Identifies and resolves the overlooked issue of catastrophic forgetting in triplane generation, a finding that possesses general applicability.
Intuitively migrates cross-domain methodologies by introducing continual learning solutions (EWC/data scheduling) to the 3D generation field.
The design of hierarchical feature injection is intuitive and effective.
Achieves remarkable progress in generating fine structures such as hairstyles.

Limitations & Future Work¶

The method focuses on avatar/bust generation, and its applicability to full-body 3D humans requires further verification.
The data requirement of 46K avatars for training is substantial; acquiring such data remains a challenge.
The resolution of the triplane representation limits the upper bound of the ultimate detail quality.
Emerging representation methods such as 3D Gaussian Splatting could be incorporated in the future.
Generating dynamic avatars (with expressions and actions) is an important direction for future extensions.

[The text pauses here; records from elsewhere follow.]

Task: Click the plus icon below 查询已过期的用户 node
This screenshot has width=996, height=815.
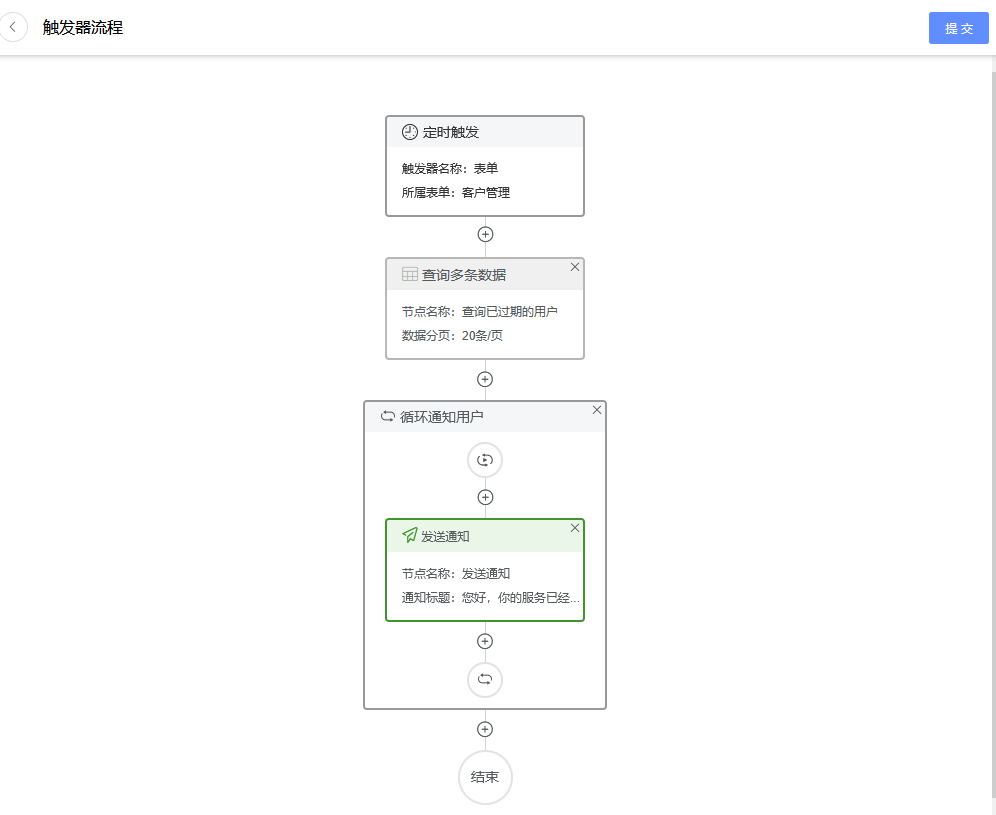Action: pyautogui.click(x=485, y=379)
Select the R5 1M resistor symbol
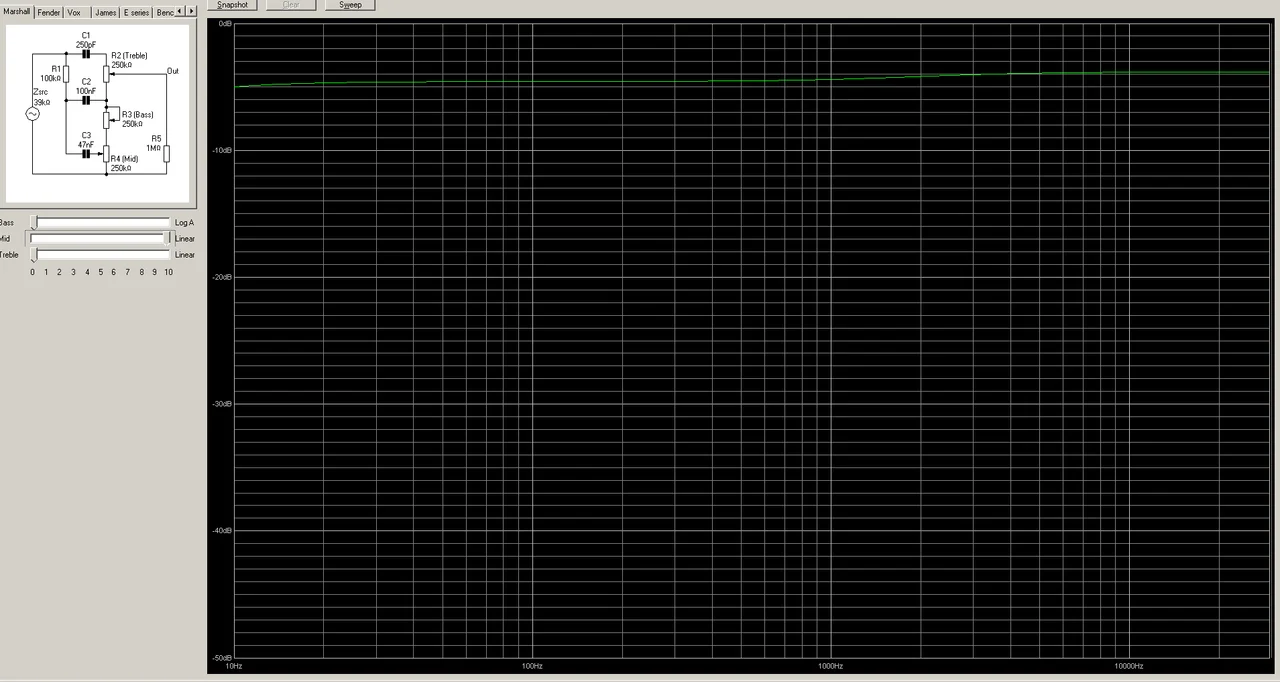The height and width of the screenshot is (682, 1280). click(x=166, y=152)
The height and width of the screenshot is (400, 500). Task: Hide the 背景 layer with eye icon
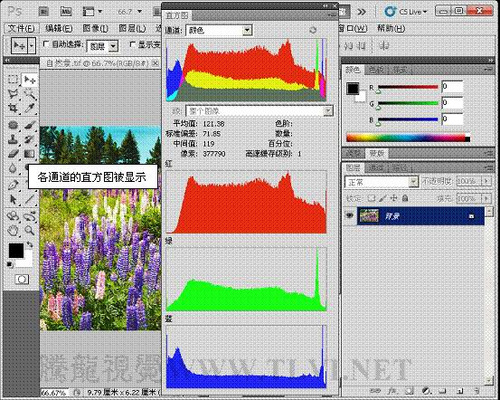pyautogui.click(x=349, y=216)
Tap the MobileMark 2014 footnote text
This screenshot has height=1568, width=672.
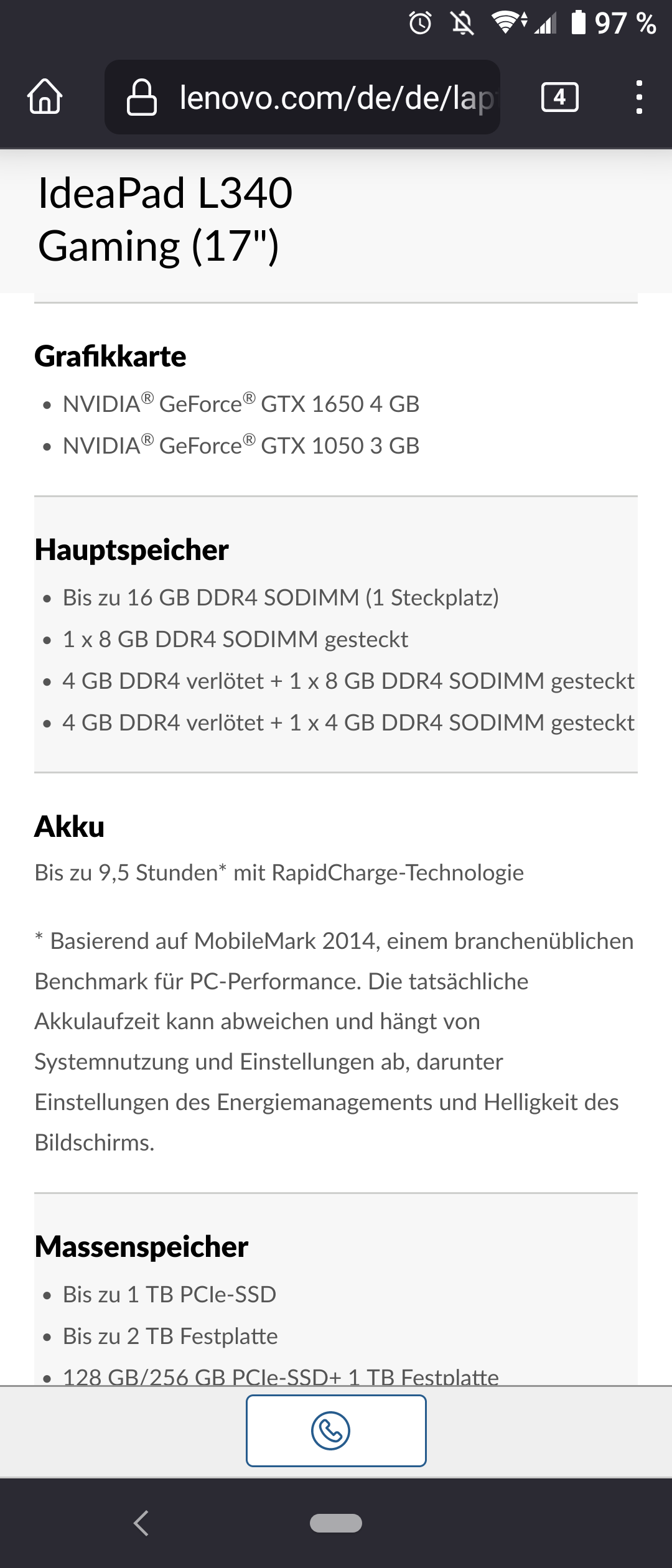pyautogui.click(x=334, y=1042)
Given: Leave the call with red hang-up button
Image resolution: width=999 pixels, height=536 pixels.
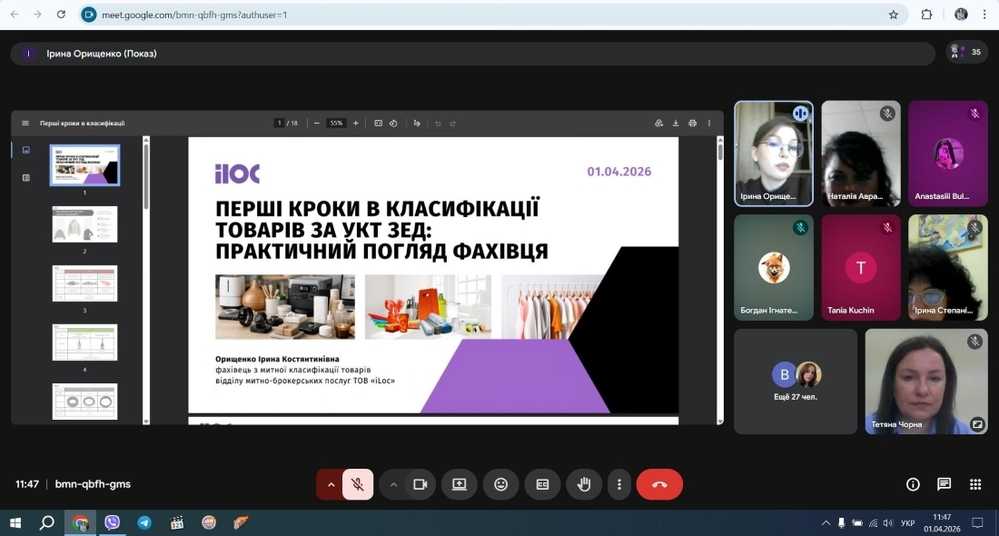Looking at the screenshot, I should click(x=659, y=485).
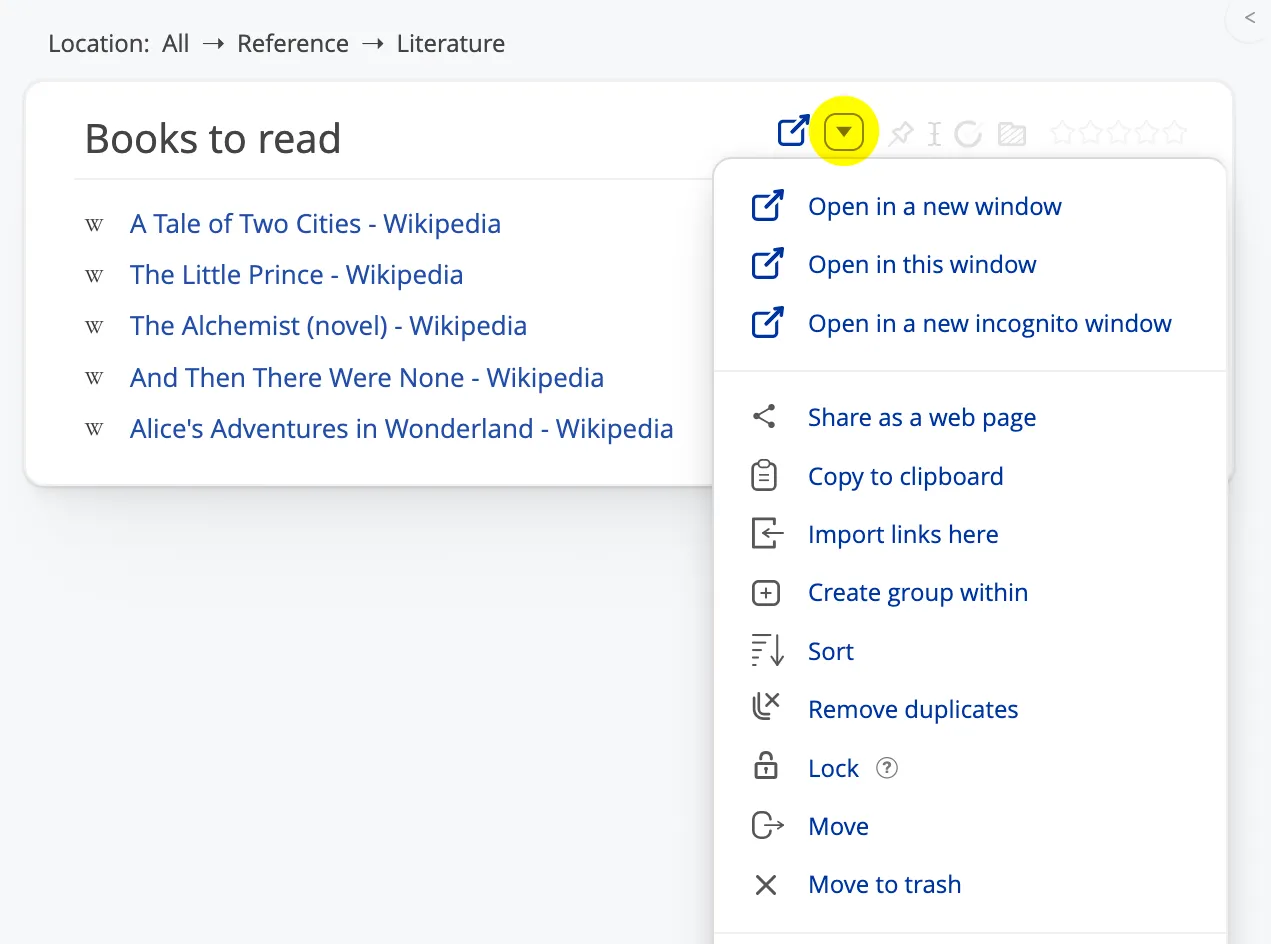Image resolution: width=1271 pixels, height=944 pixels.
Task: Open the Sort option
Action: [830, 652]
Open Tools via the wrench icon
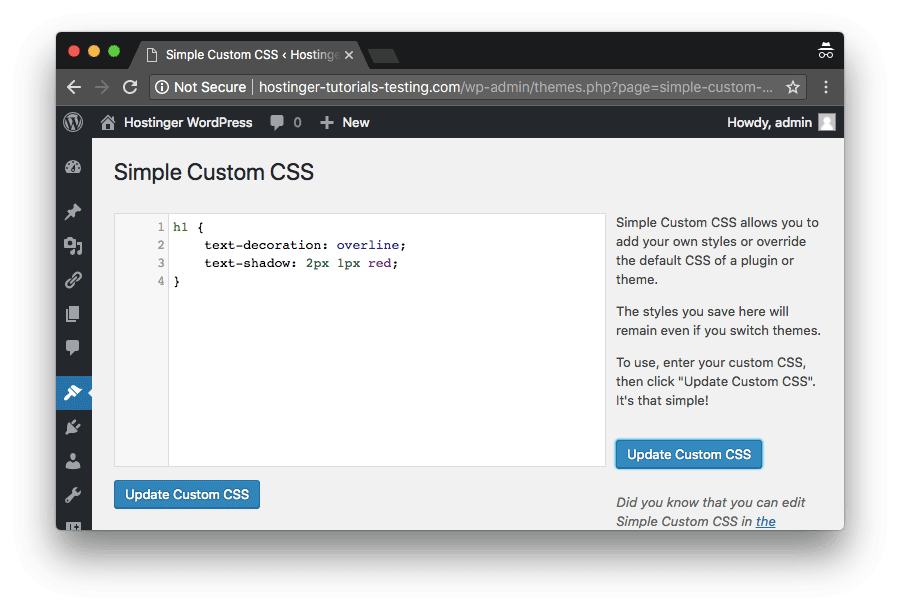The height and width of the screenshot is (610, 900). tap(73, 494)
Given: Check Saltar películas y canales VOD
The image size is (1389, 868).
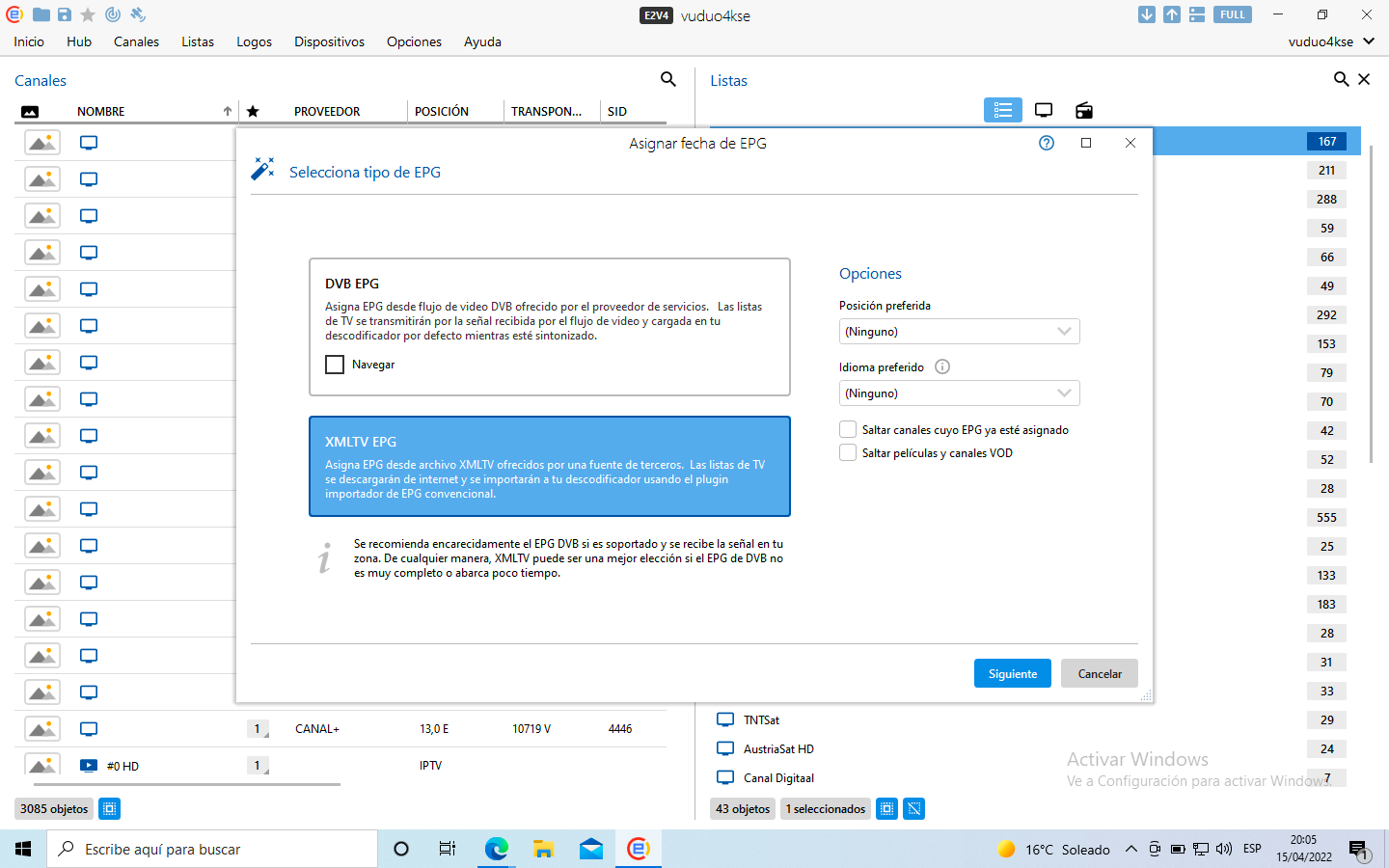Looking at the screenshot, I should point(848,453).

Rodin: The predecessor of RodinHD, which pioneered using diffusion models to generate 3D avatar triplanes.
DreamFusion / Zero-1-to-3: Representative methods for 2D-to-3D generation.
EWC: Elastic Weight Consolidation, a classic regularization method in continual learning.
Insight: Training stability in 3D generation methods deserves broader attention, indicating that continual learning techniques have valuable applications in this domain.

Rating¶

Novelty: ⭐⭐⭐⭐ Significant contribution by identifying the catastrophic forgetting issue with a practical solution.
Experimental Thoroughness: ⭐⭐⭐⭐ Thorough large-scale training and ablation studies.
Writing Quality: ⭐⭐⭐⭐ In-depth problem analysis and clear method descriptions.
Value: ⭐⭐⭐⭐ Provides a practical boost to high-fidelity 3D avatar generation.